The stimulus bill and workers comp

With the passage of the stimulus bill, it’s timeti consider the implications fir workers comp. I’ll get to the details next week, but there are a few broad statements we can make today.
First, the unemployment rate will not drop much more. Comp insurers, Occ Med clinics, managed care firms and TPAs started feeling the effect of a rapid drop in frequency last summer, a drop that would have accelerated throughout this year. For carriers, the decline was good news/bad news, as fewer claims meant lower claims expense, while fewer employees produced lower premiums.
The funding for COBRA and Medicaid will help keep folks insured, thereby decreasing cost shifting (below what it would have been without the bill). This is very good news indeed; although it is impossible to calculate what cost shifting would have done to comp, it would undoubtedly have driven medical costs up significantly.
Over the long term the effectiveness research funding will be a big help to payers and providers. Solid guidelines for back injuries will be most welcome.
There’s much more to come.


Feb
12

Is Corvel a TPA or a managed care company?

Both. At least that’s how company execs want to ‘brand’ Corvel – but it isn’t what their TPA customers want to hear.
Me? I’m not so sure.

● **Work instructions**
1 – In the post on the stimulus bill and workers comp, which kinds of businesses started feeling the effect of a rapid drop in frequency last summer? List all of them.
2 – From the post on the stimulus bill and workers comp, retype word for word the part that opens with the words containing "With the passage" and closes with "produced lower premiums.".

● **Data segment**

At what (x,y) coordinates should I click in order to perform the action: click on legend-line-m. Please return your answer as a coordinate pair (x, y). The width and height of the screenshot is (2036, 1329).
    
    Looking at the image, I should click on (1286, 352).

● **Exercise solutions**
1 – Comp insurers, Occ Med clinics, managed care firms, and TPAs.

2 –
With the passage of the stimulus bill, it’s timeti consider the implications fir workers comp. I’ll get to the details next week, but there are a few broad statements we can make today.
First, the unemployment rate will not drop much more. Comp insurers, Occ Med clinics, managed care firms and TPAs started feeling the effect of a rapid drop in frequency last summer, a drop that would have accelerated throughout this year. For carriers, the decline was good news/bad news, as fewer claims meant lower claims expense, while fewer employees produced lower premiums.